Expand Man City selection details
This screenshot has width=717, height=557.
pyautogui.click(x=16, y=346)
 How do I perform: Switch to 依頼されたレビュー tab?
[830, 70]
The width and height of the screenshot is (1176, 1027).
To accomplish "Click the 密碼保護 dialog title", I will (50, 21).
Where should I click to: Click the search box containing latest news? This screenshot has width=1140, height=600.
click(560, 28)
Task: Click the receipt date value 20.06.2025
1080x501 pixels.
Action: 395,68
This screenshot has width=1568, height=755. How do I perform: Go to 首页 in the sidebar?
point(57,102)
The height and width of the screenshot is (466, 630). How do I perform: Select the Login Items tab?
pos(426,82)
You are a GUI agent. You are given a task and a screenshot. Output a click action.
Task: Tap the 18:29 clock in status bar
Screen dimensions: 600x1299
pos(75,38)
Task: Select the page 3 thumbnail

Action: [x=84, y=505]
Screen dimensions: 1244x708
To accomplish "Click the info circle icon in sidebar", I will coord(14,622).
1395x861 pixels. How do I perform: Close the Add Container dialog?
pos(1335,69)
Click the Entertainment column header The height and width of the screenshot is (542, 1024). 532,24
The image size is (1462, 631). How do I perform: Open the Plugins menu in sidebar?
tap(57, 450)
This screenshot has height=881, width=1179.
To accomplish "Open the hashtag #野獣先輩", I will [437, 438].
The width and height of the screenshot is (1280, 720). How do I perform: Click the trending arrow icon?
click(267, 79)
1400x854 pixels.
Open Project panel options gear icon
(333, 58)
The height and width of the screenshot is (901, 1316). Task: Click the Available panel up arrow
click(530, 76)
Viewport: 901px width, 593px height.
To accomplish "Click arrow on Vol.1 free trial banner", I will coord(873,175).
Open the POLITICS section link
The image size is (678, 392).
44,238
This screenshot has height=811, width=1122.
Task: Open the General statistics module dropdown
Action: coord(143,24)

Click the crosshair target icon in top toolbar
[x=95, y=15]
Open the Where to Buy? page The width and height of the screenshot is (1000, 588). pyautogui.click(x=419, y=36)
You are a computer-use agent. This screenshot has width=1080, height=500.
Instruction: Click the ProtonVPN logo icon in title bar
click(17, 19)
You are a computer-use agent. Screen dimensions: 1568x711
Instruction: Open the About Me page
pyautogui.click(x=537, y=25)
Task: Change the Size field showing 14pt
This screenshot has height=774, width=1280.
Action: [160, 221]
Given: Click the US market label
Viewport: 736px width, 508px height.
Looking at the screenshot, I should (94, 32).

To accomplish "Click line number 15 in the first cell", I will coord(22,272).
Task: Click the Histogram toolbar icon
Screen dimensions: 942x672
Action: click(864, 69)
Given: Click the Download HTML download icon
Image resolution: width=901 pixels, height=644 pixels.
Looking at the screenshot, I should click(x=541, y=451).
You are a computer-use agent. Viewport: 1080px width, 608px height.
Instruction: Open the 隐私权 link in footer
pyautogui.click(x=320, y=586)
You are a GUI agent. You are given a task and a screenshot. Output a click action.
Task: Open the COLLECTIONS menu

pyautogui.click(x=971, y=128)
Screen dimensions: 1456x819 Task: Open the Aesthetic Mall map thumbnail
———
Repeat the records above word for word.

Expand Man City selection details
This screenshot has width=717, height=557.
pyautogui.click(x=16, y=346)
 How do I perform: Switch to 依頼されたレビュー tab?
[830, 70]
The width and height of the screenshot is (1176, 1027).
To accomplish "Click the 密碼保護 dialog title", I will (50, 21).
Where should I click to: Click the search box containing latest news? This screenshot has width=1140, height=600.
click(560, 28)
Task: Click the receipt date value 20.06.2025
1080x501 pixels.
Action: 395,68
This screenshot has width=1568, height=755. How do I perform: Go to 首页 in the sidebar?
point(57,102)
The height and width of the screenshot is (466, 630). How do I perform: Select the Login Items tab?
pos(426,82)
You are a GUI agent. You are given a task and a screenshot. Output a click action.
Task: Tap the 18:29 clock in status bar
Screen dimensions: 600x1299
pos(75,38)
Task: Select the page 3 thumbnail

Action: [x=84, y=505]
Screen dimensions: 1244x708
To accomplish "Click the info circle icon in sidebar", I will coord(14,622).
1395x861 pixels. How do I perform: Close the Add Container dialog?
pos(1335,69)
Click the Entertainment column header The height and width of the screenshot is (542, 1024). 532,24
The image size is (1462, 631). How do I perform: Open the Plugins menu in sidebar?
tap(57, 450)
This screenshot has height=881, width=1179.
To accomplish "Open the hashtag #野獣先輩", I will [437, 438].
The width and height of the screenshot is (1280, 720). How do I perform: Click the trending arrow icon?
click(267, 79)
1400x854 pixels.
Open Project panel options gear icon
(333, 58)
The height and width of the screenshot is (901, 1316). Task: Click the Available panel up arrow
click(530, 76)
Viewport: 901px width, 593px height.
To accomplish "Click arrow on Vol.1 free trial banner", I will coord(873,175).
Open the POLITICS section link
The image size is (678, 392).
44,238
This screenshot has height=811, width=1122.
Task: Open the General statistics module dropdown
Action: coord(143,24)

Click the crosshair target icon in top toolbar
[x=95, y=15]
Open the Where to Buy? page The width and height of the screenshot is (1000, 588). pyautogui.click(x=419, y=36)
You are a computer-use agent. This screenshot has width=1080, height=500.
Instruction: Click the ProtonVPN logo icon in title bar
click(17, 19)
You are a computer-use agent. Screen dimensions: 1568x711
Instruction: Open the About Me page
pyautogui.click(x=537, y=25)
Task: Change the Size field showing 14pt
This screenshot has height=774, width=1280.
Action: [160, 221]
Given: Click the US market label
Viewport: 736px width, 508px height.
Looking at the screenshot, I should (94, 32).

To accomplish "Click line number 15 in the first cell", I will coord(22,272).
Task: Click the Histogram toolbar icon
Screen dimensions: 942x672
Action: click(864, 69)
Given: Click the Download HTML download icon
Image resolution: width=901 pixels, height=644 pixels.
Looking at the screenshot, I should click(x=541, y=451).
You are a computer-use agent. Viewport: 1080px width, 608px height.
Instruction: Open the 隐私权 link in footer
pyautogui.click(x=320, y=586)
You are a GUI agent. You are given a task and a screenshot. Output a click action.
Task: Open the COLLECTIONS menu

pyautogui.click(x=971, y=128)
Screen dimensions: 1456x819 Task: Open the Aesthetic Mall map thumbnail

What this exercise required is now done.